As the noise of the busy bar on the other side of our beaded curtain gets louder and louder, it’s time to wrap up our work for the night and focus on fun. Julia calls Wolf Alice’s drummer Joel and tells them to come and meet us, before she runs to the bar to fetch Tecates and tequilas. Ellie and Joel arrive to add to the merriment, squeezing into the booth as the drinks keep flowing and conversation moves erratically from Harry Styles to which Sex And The City character we are and onwards, until Ray’s calls time on our night out.
Two-and-a-half months later, Sunflower Bean are sat in their rehearsal room, where the only liquid spilling today is Julia’s coffee. The band have just announced ‘Headful Of Sugar’ to the world days earlier and shared ‘Who Put You Up To This?’, and now they’re soaking up the reaction. “I feel relieved,” admits Olive. “It’s nice to get it out of the vacuum of your own perspective.”
“It’s really exciting and it’s definitely surreal,” Julia agrees. “I spent a lot of days wondering what it would feel like on the day that we announced it. We’re just trying to get back into what it’s like to be a releasing band coming out of this forced retirement that nobody wanted to go into.”
The confidence the band found in making ‘Headful Of Sugar’ has continued to grow as they’ve been planning its other aspects, like the video for their new single, which Nick wrote and finds the trio embarking on a life of crime. “In previous videos, we might have worried more about how we look and this was more about what was being done,” she notes. “I think that’s the right kind of development, really.”

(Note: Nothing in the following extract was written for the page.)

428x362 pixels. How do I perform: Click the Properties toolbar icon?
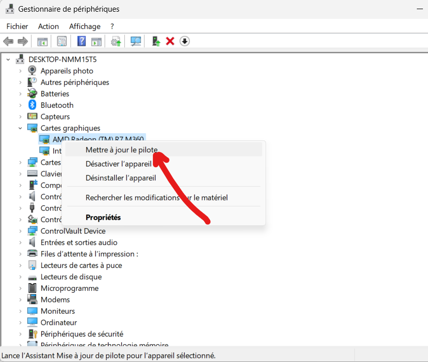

Alongside the album and single, the trio have also confirmed a raft of tour dates that look like the kind of schedule they’d keep in the pre-pandemic years. Among them is a “dream show” at Manhattan’s Webster Hall – another integral part of their New York youth. “I grew up in the East Village and I’ve always walked by Webster Hall a million times,” Julia says.
Despite that, Sunflower Bean have only played there once before and they say getting to headline there is on a similar scale to one of the other city’s famed venues, Bowery Ballroom. “That was emotionally a really big deal to be able to do that,” the bassist and singer says of their past gigs there. “I think Webster is going to be similar and it’s definitely a show that I’ve been thinking about and dreaming about since it got booked.”
As life – and the buzz of the city – continue to get back to something resembling normal, the trio reflect on just why New York is so consistent at creating great art. “I think it’s the street culture,” Nick muses. “People run into each other on the subway or walking down the street and it forms this cool community of musicians and artists, because you’re not isolated in the car.”
“You’re inadvertently in the thick of it and the mix of it all the time,” Julia nods, before throwing in her own perspective. “New York is like a bitch mother who will kick you when you’re down, but then when you’re at rock bottom will come to you with a hug,” she explains colourfully. “The difficulty and the extremity of the weather and the ability to survive here create a desperation that creates art.” Like Sunflower Bean’s relationship with the city, that doesn’t look like it will change any time soon, ensuring us more great records from the trio and the bands they share the streets with, for years to come.